Further to the Canadian Securities Administrator’s (CSA) August 2017 Staff Notice (see our last update here), on October 17, 2017, the Ontario Securities Commission (OSC) granted an exemptive relief application with respect to the dealer registration requirements imposed by Ontario securities laws in order to permit an initial coin offering (ICO) by Token Funder Inc. (Token Funder), a Toronto-based blockchain technology company.

Token Funder was established to create a smart token asset management platform (STAMP), which is intended to, among other things, facilitate third-party issuers raising capital through the offering of blockchain-based securities. In addition, Token Funder also intends to provide token and coin management and governance services for issuers and, subject to regulatory approvals and/or exemptive relief orders, to facilitate token and coin transfers.
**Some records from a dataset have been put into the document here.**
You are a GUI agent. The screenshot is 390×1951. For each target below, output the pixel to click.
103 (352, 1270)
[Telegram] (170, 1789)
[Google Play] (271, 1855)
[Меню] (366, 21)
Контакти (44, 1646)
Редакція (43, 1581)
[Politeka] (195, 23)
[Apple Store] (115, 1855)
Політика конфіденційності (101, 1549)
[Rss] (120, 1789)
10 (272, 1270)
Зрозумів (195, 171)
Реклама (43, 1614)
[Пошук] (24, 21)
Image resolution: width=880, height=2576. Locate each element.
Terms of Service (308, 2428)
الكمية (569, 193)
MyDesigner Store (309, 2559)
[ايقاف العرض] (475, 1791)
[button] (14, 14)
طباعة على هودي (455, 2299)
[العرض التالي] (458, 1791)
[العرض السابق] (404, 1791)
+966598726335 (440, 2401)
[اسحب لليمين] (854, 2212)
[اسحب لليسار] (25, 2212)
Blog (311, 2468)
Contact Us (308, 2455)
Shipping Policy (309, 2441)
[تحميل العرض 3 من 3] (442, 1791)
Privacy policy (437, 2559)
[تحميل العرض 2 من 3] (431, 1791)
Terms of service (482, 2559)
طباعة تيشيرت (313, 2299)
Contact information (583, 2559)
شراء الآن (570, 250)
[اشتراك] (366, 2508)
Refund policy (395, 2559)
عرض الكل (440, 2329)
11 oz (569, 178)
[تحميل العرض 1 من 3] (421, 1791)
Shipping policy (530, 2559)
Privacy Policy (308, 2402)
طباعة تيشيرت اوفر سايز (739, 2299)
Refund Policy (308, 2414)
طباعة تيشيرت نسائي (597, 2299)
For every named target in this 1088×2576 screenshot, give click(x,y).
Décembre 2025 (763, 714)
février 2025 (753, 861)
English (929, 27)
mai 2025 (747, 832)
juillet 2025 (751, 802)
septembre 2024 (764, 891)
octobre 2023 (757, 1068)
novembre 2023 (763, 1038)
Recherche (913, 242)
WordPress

Token Funder will create an aggregate of 1 billion digital tokens through a smart contract on the Ethereum Blockchain (FNDR Tokens), 200 million of which will be offered to investors to fund the creation of its platform and subsequent transfers of FNDR Tokens, pursuant to available prospectus exemptions.

Unlike some ICOs, which provide coin holders no inherent rights, the FNDR Tokens will entitle the holders thereof to: (i) participate in the STAMP’s future success, via distributions from Token Funder that result from the operation of its STAMP, if as and when determined by Token Funder’s board, provided, that Token Funder is able to make such distributions without adversely affecting the STAMP; (ii) receive e-mail updates regarding the development of the STAMP, including the achievement of applicable milestones, audited financial statements and applicable disclosure required by applicable securities laws; and (iii) have certain voting rights in respect of the entities entitled to use the STAMP – although holders of FNDR tokens will not have voting rights in respect of Token Funder’s governance or operation.

The OSC granted Token Funder exemptive relief for a period of 12 months with respect to the dealer registration requirements under Ontario securities laws; provided that, promptly following completion of the offering, Token Funder would seek to become a registrant and will not facilitate any capital-raising efforts through its STAMP prior to obtaining such status. The relief was granted pursuant to the CSA’s “regulatory sandbox” initiative, which is designed to allow companies to obtain exemptive relief from securities laws that may be an impediment to innovative business models.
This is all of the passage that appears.